Not Just Delicious Meals

Greetings from the Jordan Inn in Monetta, South Carolina! According to Wikipedia, Monetta had a population of 220 according to the 2000 census. The Inn was on Highway 1, west of Monetta, and was run by John Jordan in the 1930s. According to a quick internet search, the postcard appears to date from 1939.

This looks like it was a lovely place to stay, but my favorite part of this old postcard is the charmingly boastful text on the back: the Jordan Inn not only has “Delicious Meals” but also has “Heat” and “Parking.” There is something quite charming about Heat and Parking being considered exciting attractions. As far as I could tell, the Inn no longer exists (at least, not as an inn) – which is too bad.

Apologies for the blurry text image – it was the best my scanner could manage (this one is from my collection, so my scanner was pressed into service).

How Jaws’ Grandma Spent Her Vacation

This is, of course, Jaws’ grandma summering on Nantucket in the summer of 1937, accepting the accolades of the crowd. She looks a little cranky. She might need a snack or a cup of tea. This is always good when that cranky feeling hits around the middle of the afternoon!

Would you believe that this was part of an elaborate hoax? How could it have possibly fooled anyone? That thing looks like it was part of a carnival midway.
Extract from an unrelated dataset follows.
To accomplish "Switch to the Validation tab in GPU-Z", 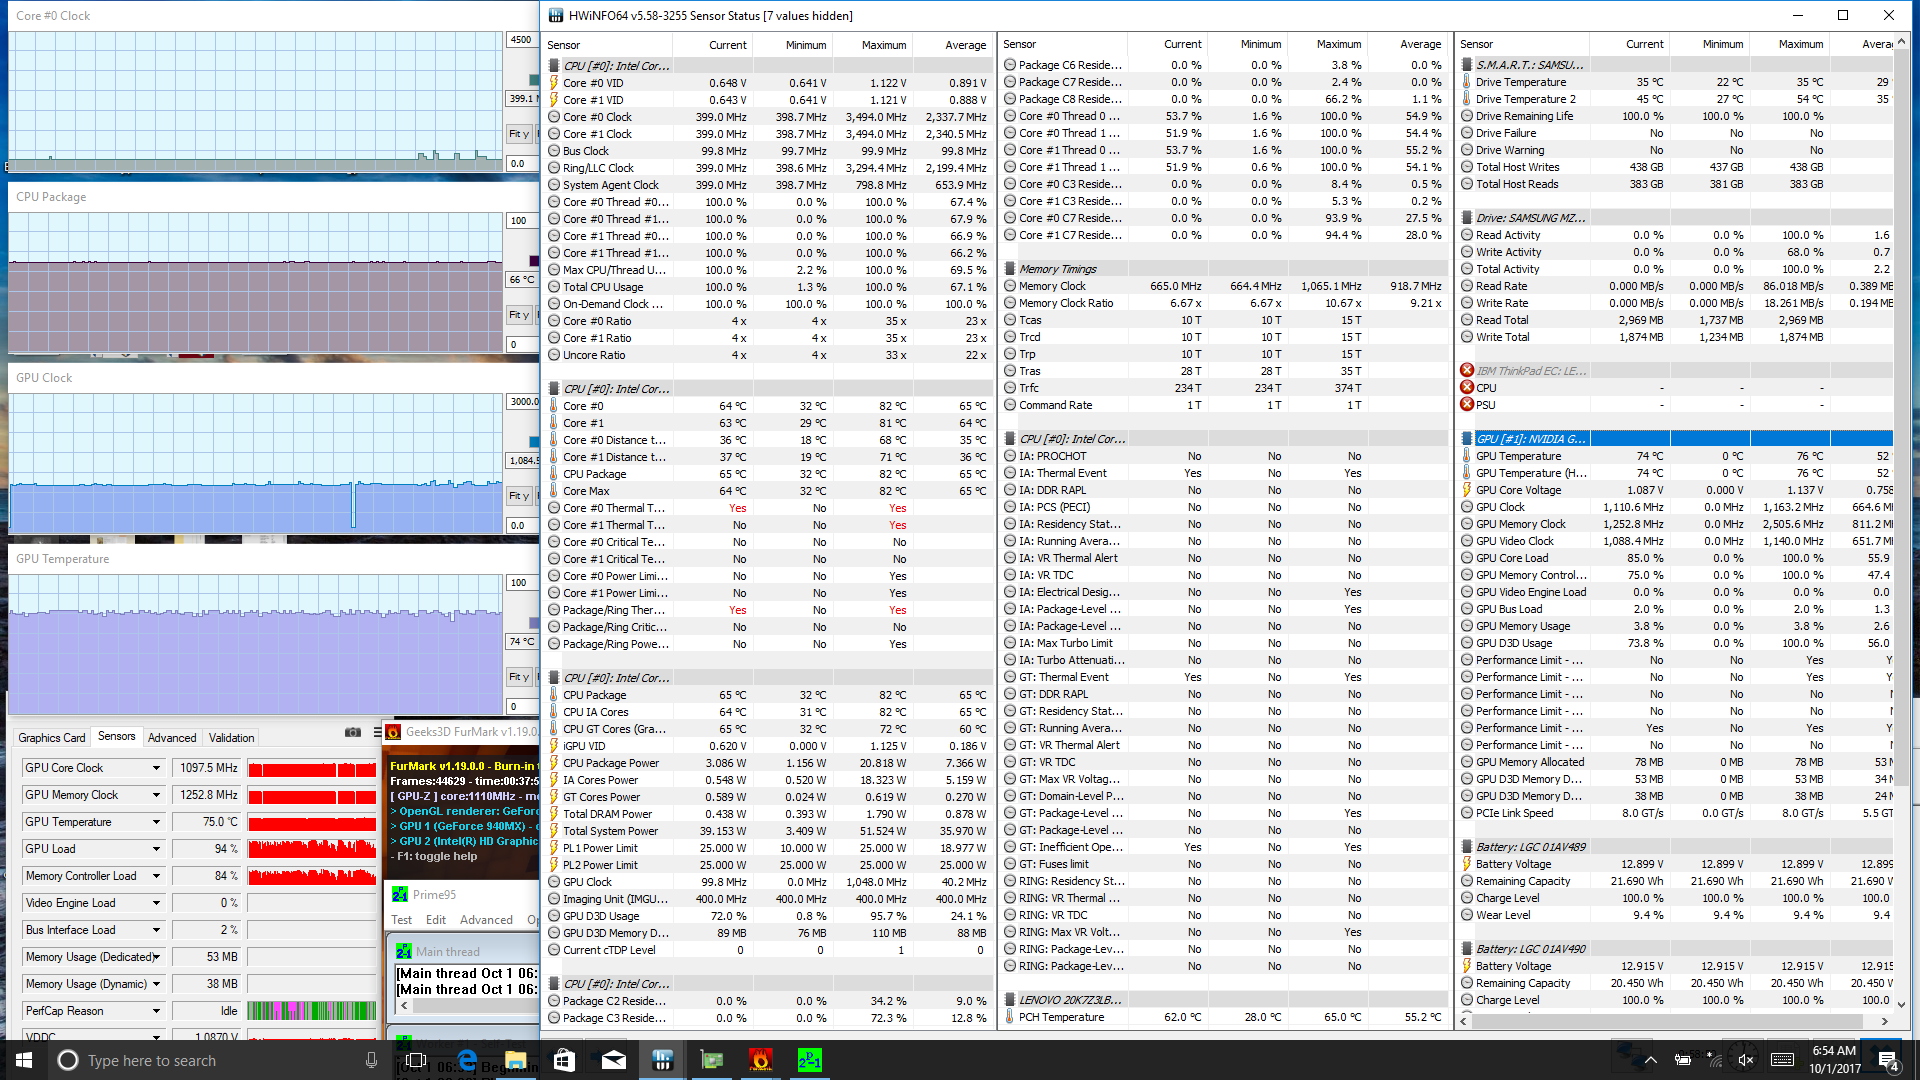I will (231, 738).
See here at Cabinet of Wonders and over at the Nantucket Historical Society’s Flickr page for more.

Postcard from the same, the NHA’s collection at Flickr.

Coffee and Banquettes

This place is a restaurant and just to make sure you realize this, the sign outside says “Restaurant Restaurant.” It’s twice as good as anywhere else in Dallas in the 1950s. In town or in the country!

And I especially love the banquette seating that wraps around that central pillar. I’ll have my cocktails there, please.
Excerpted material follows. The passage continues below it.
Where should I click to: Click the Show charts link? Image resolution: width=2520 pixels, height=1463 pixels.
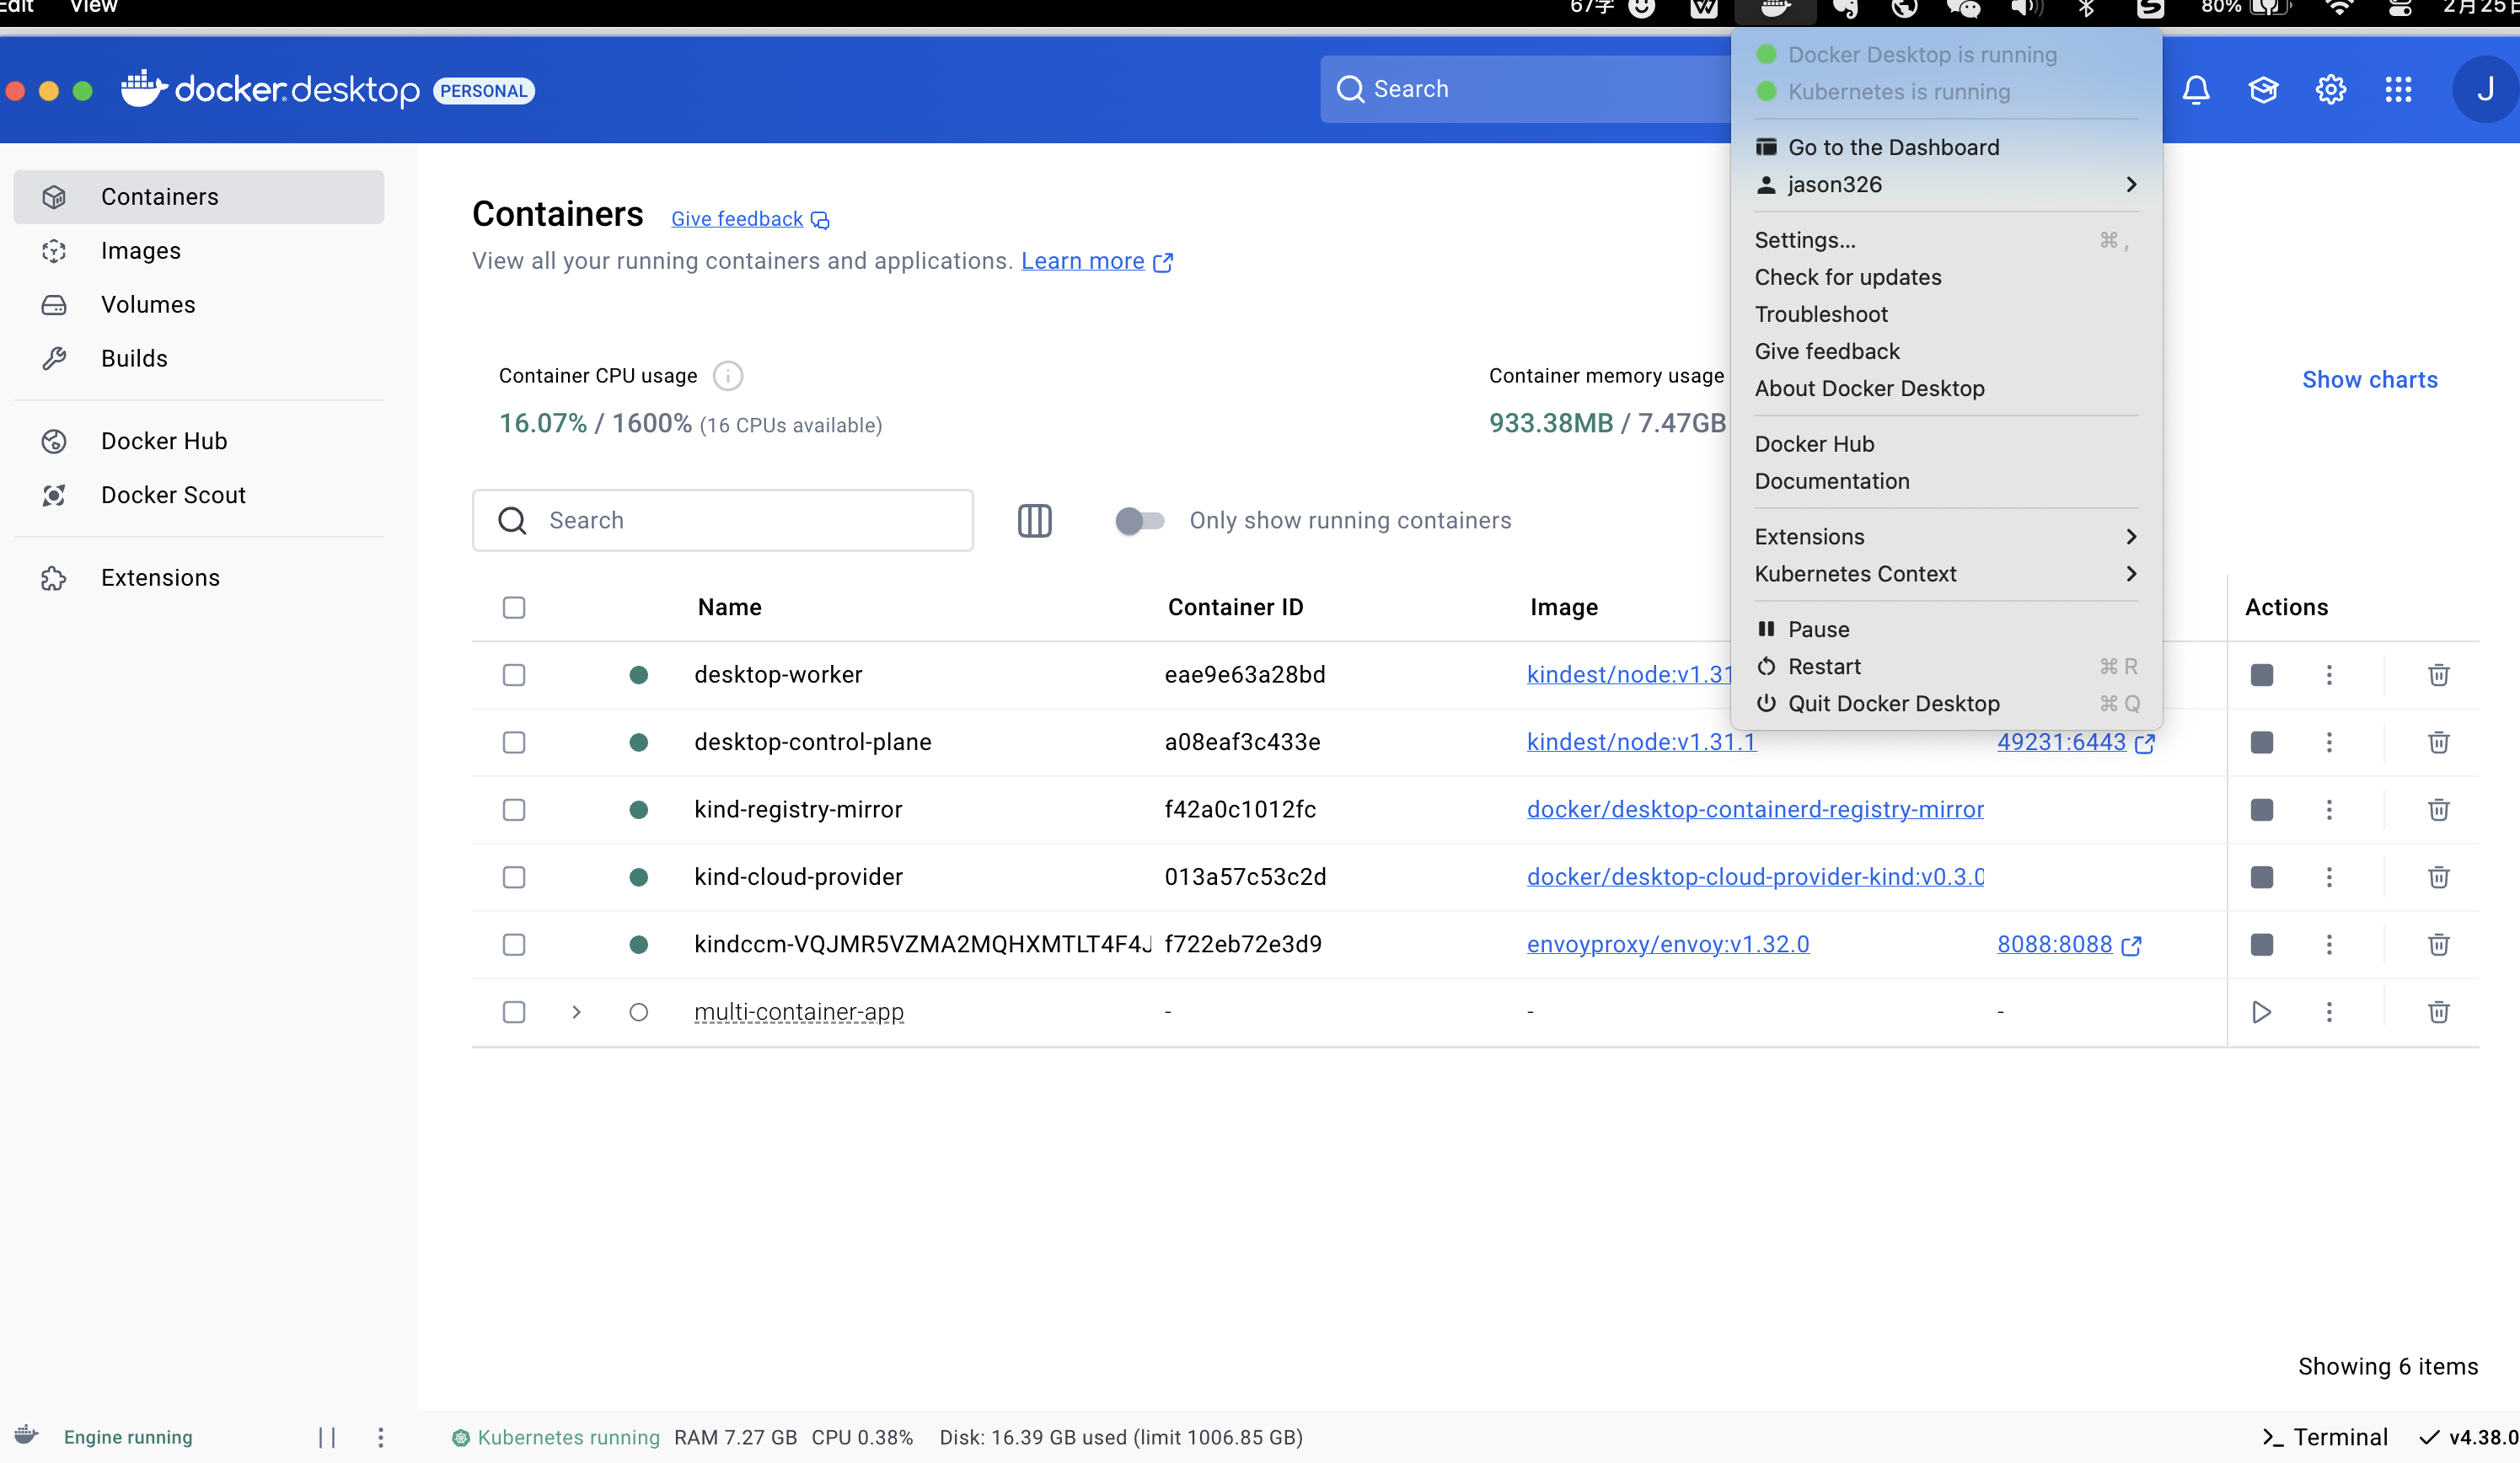pyautogui.click(x=2369, y=380)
I’ll be having a Country Club, which according to my Jimmy of Ciro’s cocktail recipe book – from the 1930s – is made with 1 part French vermouth, 1 part Bacardi Rum and a teeny dash of Orange Curacao.

The Cowboy cocktail, which is also appropriate here at the Restaurant Restaurant, is made of 2 parts whisky to 1 part cream. That might be nice mixed with coffee, later on, since it is National Coffee Day. (Thank you so much to Louise at Months of Edible Celebrations for this info, otherwise I would have been swigging coffee all day not realizing that I was actually celebrating something as well as dosing myself with caffeine. I always like this kind of multi-tasking.)

So – scratch the Country Clubs and let’s have Irish Cowboy Coffees instead.

And thanks to coltera at Flickr for the fabulous postcard!